▶ **WHAT TO DO**
Reproduce the records verbatim, from the first line through the line containing "click(x=135, y=51)", with both of those lines included.

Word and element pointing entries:
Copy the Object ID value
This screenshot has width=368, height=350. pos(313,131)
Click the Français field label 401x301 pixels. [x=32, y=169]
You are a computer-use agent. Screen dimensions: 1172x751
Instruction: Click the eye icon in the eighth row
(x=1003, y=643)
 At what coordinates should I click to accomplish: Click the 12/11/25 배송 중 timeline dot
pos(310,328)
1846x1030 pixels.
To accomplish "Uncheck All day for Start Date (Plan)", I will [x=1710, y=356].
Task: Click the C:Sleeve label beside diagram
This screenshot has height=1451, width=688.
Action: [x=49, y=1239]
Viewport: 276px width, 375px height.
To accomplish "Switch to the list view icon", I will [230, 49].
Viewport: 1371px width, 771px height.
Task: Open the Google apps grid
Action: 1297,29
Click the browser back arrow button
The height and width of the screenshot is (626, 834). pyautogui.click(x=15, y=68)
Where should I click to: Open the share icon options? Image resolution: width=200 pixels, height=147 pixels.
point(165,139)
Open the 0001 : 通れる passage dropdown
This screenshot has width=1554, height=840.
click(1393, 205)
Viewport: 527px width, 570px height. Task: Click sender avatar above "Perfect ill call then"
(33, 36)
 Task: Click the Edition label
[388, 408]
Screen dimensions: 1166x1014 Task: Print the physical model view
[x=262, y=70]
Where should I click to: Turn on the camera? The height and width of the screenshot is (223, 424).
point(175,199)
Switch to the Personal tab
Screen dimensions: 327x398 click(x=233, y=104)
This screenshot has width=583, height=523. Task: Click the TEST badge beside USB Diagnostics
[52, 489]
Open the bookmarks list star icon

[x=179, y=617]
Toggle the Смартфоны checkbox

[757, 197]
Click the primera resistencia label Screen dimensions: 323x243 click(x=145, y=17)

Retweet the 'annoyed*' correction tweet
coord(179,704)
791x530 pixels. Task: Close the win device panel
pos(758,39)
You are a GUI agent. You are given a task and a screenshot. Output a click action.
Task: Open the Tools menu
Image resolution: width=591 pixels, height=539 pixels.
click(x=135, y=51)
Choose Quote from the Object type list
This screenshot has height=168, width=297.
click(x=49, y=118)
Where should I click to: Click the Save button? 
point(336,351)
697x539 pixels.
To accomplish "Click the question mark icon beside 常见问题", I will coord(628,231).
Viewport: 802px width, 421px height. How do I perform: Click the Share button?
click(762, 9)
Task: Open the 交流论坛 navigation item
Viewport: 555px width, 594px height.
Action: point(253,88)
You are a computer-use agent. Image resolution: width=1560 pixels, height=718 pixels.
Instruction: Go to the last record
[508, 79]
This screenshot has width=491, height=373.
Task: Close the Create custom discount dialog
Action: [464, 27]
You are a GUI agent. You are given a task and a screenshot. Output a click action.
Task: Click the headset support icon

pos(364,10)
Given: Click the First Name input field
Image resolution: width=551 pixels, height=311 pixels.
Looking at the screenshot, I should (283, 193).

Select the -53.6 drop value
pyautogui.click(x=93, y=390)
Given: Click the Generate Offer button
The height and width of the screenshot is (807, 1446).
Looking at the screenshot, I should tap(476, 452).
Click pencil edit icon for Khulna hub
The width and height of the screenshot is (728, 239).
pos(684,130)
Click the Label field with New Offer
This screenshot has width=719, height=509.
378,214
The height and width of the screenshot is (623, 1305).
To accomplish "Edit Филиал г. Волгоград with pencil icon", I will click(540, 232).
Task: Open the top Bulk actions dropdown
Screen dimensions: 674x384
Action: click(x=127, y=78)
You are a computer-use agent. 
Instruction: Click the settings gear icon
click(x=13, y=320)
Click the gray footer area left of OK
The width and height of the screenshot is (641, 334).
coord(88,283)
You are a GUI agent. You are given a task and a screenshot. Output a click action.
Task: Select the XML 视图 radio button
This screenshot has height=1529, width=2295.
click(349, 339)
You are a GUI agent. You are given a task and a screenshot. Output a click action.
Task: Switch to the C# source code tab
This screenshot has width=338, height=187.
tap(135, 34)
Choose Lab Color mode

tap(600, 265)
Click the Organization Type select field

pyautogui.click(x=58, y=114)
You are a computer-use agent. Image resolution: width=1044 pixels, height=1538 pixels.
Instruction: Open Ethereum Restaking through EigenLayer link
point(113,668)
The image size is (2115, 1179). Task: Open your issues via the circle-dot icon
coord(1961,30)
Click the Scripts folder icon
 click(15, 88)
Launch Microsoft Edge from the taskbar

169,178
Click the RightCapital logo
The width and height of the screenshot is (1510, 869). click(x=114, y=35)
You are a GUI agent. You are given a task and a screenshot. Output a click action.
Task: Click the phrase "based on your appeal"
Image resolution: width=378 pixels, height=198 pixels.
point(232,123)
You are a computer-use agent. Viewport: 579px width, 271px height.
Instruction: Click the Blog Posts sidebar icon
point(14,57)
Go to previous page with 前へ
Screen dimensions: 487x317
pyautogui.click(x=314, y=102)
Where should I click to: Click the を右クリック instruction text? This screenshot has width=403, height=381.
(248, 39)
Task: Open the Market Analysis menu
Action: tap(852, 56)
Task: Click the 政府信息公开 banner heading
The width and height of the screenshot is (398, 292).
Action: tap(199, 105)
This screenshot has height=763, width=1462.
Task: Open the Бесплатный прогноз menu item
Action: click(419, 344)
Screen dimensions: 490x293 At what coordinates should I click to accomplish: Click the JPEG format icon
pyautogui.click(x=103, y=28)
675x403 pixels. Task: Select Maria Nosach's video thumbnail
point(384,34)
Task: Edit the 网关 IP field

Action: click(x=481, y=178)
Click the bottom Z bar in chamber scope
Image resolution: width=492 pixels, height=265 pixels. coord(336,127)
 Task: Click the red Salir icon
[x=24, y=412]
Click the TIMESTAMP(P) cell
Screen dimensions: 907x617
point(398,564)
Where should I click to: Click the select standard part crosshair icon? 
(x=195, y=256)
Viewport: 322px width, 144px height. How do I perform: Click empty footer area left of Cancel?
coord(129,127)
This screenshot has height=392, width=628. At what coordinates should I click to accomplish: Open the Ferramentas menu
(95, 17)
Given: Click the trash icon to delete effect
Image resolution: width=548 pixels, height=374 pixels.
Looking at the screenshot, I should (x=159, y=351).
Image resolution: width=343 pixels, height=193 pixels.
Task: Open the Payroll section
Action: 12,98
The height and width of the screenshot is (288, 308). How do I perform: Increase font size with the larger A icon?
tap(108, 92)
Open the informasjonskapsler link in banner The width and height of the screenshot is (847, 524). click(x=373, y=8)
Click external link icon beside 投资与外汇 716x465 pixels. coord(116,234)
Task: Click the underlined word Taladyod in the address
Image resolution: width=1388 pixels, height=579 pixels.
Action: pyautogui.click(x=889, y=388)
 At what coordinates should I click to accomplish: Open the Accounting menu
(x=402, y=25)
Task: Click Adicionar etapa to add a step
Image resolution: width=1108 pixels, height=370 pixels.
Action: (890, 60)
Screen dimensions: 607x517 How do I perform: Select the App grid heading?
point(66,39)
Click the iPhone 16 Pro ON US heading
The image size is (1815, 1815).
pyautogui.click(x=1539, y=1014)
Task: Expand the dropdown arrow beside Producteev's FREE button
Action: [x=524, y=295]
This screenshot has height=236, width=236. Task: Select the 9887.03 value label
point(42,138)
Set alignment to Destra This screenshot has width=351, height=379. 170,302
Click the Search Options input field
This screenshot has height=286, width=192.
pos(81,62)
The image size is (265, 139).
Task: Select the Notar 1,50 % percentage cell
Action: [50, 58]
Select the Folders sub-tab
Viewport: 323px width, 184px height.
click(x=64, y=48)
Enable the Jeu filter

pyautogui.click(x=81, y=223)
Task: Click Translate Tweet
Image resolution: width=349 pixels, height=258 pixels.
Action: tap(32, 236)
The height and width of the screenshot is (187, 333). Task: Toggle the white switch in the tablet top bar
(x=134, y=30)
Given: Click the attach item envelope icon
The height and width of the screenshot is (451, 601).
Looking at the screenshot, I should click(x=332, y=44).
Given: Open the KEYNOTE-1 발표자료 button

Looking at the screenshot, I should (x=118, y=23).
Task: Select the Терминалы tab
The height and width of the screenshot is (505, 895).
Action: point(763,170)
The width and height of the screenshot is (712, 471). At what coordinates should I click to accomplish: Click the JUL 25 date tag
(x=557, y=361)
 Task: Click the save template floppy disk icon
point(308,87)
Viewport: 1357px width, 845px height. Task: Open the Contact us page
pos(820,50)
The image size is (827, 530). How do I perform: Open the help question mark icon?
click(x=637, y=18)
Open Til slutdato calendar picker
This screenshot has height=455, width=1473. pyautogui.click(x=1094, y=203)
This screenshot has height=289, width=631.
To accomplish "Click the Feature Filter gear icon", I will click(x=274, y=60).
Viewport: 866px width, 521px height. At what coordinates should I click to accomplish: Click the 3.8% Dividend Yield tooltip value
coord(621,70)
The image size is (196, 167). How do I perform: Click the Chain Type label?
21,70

▶ **FULL SOLUTION**
Copy the Object ID value
This screenshot has width=368, height=350. pos(313,131)
Click the Français field label 401x301 pixels. [x=32, y=169]
You are a computer-use agent. Screen dimensions: 1172x751
Instruction: Click the eye icon in the eighth row
(x=1003, y=643)
 At what coordinates should I click to accomplish: Click the 12/11/25 배송 중 timeline dot
pos(310,328)
1846x1030 pixels.
To accomplish "Uncheck All day for Start Date (Plan)", I will [x=1710, y=356].
Task: Click the C:Sleeve label beside diagram
This screenshot has height=1451, width=688.
Action: [x=49, y=1239]
Viewport: 276px width, 375px height.
To accomplish "Switch to the list view icon", I will [230, 49].
Viewport: 1371px width, 771px height.
Task: Open the Google apps grid
Action: 1297,29
Click the browser back arrow button
The height and width of the screenshot is (626, 834). pyautogui.click(x=15, y=68)
Where should I click to: Open the share icon options? Image resolution: width=200 pixels, height=147 pixels.
point(165,139)
Open the 0001 : 通れる passage dropdown
This screenshot has width=1554, height=840.
click(1393, 205)
Viewport: 527px width, 570px height. Task: Click sender avatar above "Perfect ill call then"
(33, 36)
 Task: Click the Edition label
[388, 408]
Screen dimensions: 1166x1014 Task: Print the physical model view
[x=262, y=70]
Where should I click to: Turn on the camera? The height and width of the screenshot is (223, 424).
point(175,199)
Switch to the Personal tab
Screen dimensions: 327x398 click(x=233, y=104)
This screenshot has width=583, height=523. Task: Click the TEST badge beside USB Diagnostics
[52, 489]
Open the bookmarks list star icon

[x=179, y=617]
Toggle the Смартфоны checkbox

[757, 197]
Click the primera resistencia label Screen dimensions: 323x243 click(x=145, y=17)

Retweet the 'annoyed*' correction tweet
coord(179,704)
791x530 pixels. Task: Close the win device panel
pos(758,39)
You are a GUI agent. You are given a task and a screenshot. Output a click action.
Task: Open the Tools menu
Image resolution: width=591 pixels, height=539 pixels.
click(x=135, y=51)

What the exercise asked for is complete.